Day 8 – My NEW Birthday
Journal entry by Mike Millan —
So, I wasn’t going to write a post today.
just because I was feeling kind of down.
And I’m going to be completely honest with everyone, because that is the reason why I started this journal.
Today I cried for what I felt would be the last time I hope to cry throughout all of this. I had a Moment of clarity Within Myself that I am bigger than this and I can overcome this despite the odds.

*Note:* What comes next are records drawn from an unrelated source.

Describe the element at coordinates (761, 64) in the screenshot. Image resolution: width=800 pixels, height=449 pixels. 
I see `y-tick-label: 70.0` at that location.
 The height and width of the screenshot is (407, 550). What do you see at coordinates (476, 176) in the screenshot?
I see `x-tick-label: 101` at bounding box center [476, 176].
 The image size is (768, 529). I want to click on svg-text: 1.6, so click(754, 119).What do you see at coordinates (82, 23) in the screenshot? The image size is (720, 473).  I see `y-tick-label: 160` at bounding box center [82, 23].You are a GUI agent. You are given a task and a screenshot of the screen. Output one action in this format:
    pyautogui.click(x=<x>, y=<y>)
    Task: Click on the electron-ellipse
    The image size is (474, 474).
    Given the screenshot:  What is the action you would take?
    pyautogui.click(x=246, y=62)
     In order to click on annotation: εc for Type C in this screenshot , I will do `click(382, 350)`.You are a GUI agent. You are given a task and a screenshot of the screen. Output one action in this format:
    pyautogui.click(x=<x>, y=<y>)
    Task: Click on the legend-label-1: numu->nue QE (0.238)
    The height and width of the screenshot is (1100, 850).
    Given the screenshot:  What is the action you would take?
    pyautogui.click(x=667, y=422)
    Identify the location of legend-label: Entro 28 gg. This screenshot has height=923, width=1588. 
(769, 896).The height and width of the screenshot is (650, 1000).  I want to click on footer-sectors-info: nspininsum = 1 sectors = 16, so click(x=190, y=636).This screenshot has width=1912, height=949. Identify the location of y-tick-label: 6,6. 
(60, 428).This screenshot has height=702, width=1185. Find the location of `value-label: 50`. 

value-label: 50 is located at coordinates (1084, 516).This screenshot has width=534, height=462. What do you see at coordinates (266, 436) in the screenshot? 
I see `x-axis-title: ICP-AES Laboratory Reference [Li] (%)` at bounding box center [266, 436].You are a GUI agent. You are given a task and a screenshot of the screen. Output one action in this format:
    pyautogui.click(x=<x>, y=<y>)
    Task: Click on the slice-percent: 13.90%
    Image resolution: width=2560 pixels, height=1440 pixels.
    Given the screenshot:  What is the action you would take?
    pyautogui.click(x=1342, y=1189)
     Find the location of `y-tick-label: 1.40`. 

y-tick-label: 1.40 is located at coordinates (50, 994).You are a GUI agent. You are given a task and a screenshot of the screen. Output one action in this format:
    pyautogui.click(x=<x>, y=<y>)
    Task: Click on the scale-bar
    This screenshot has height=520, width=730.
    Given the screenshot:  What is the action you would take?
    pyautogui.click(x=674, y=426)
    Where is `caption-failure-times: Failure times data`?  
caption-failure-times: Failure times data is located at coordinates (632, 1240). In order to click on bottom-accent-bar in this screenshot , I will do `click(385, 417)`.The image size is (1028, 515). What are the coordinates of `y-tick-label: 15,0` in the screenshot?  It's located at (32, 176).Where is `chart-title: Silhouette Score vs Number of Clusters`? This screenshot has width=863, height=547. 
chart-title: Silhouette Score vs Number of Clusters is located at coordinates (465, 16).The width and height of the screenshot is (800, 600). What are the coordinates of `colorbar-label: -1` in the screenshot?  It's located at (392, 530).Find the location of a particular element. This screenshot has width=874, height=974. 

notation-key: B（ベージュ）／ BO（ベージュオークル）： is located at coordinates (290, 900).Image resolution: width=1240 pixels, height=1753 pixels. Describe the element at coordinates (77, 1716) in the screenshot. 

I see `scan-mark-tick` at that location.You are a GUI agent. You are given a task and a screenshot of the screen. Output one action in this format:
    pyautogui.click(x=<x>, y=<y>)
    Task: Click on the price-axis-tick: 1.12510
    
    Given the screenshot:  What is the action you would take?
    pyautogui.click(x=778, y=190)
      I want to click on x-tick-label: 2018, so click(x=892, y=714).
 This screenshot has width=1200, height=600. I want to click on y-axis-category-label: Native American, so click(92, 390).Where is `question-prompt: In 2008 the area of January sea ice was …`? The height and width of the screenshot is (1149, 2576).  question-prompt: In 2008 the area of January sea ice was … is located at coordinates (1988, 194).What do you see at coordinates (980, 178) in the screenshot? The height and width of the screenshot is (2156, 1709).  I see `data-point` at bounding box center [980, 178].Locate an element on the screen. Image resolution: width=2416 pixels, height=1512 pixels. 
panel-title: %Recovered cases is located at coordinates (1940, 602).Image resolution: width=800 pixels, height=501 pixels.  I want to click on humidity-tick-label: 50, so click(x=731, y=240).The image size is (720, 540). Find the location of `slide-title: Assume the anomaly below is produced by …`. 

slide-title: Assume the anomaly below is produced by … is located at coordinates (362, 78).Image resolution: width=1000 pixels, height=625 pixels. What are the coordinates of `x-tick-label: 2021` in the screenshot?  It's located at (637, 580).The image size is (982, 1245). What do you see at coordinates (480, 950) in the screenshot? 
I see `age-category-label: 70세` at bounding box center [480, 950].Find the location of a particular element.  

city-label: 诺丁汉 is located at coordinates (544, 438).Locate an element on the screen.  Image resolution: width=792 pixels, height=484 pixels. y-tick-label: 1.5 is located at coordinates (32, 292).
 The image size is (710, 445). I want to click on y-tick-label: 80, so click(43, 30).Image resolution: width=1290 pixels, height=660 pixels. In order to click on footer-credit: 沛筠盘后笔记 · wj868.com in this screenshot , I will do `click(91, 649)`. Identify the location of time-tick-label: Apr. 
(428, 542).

I wanted to update you all on the actual transplant itself, was very cool…
Cells arrived around 900am an a huge cooler wth dry ice. there were 4 bags in total with a total of 70mg in stem cells.
They were a lighter shade of red not too far off from a pink. maybe a salmon color.
They defrost the bags in front of us, takes about 5 mins per bag. the bag is hung and dripped into the central power line on my right chest.
4 bags total at approx 20 min per bag overall time start to finish was about 2 hours give or take.
But the odds are seriously soooo good for me I should have no worries. Yet I do.
It’s been a week now and I feel like the hardest part is over. but I still have to wait 14 more days until they can clear me and i feel those days are going to be the hardest battle yet. I do know that at some point in the next week or so I will feel like crap. Like complete crap. Like to where the nausea is going to be sooo bad. Crap.
So today I decided but I am going to write this post. I am going to tell you guys how I’m really feeling because that’s the reason why I’m doing this to begin with. It’s my new birthday they keep saying so i take it as a new start. Let’s have a better attitude and let’s figure out how we can make this worthwhile in the next 14 days and how I can pass the time. The hardest part is me not seeing my family everyday my wife and my kids the ones that I’m so used to seeing everyday.
So today when Ashley was leaving I gave her a longer hug than normal and I cried on her shoulder. I never like crying in front of Ashley and showing her that I’m weak in any sense of the way. But she knows that I’m not weak and I’m very strong at heart and she understands where my tears come from. My tears come from knowing that I will not be able to see my kids for another 2 weeks still.
When really two weeks and then really that long.
So I decided to take a walk in the hallway and clear my mind. I put my headphones in, turned my music on and I just walked around the Pod for at least a good 30 minutes stopping every once in awhile to stretch bend over exercise a bit and continue on again. In my walking I just started thinking. thinking about what different ways I can help pass the time. I Look at this 30 minutes of walking that way by real quick. Maybe I should start doing this couple times a day then maybe it I don’t hurt as much when I lay down. Little things I started thinking about. So I decided that I’m not going to feel like this 2 weeks ago to drag on. I’m going to make the most of it I’m going to make the time pass and I’m going to make that time that I get to see my kids even sooner than I hope. I hoped to stay active I hope to stay doing everything they tell me to do. I have a feeling I am the youngest person on this pod and that makes me have that much more of an advantage that I can get through this quicker than anyone else. I hope to show them that I can do this better than anyone else I’ve seen before and I can get out of here in less than two weeks and then I shock and all them with all the advancements that I’ve made.
This is the farthest ill get today. i started this post very late in thinking i was not going to finish it or even have the desire too. So back to the drawing boards. more positive daily affirmations. more time deflecting negative thoughts and energy away while abstaining all that is well.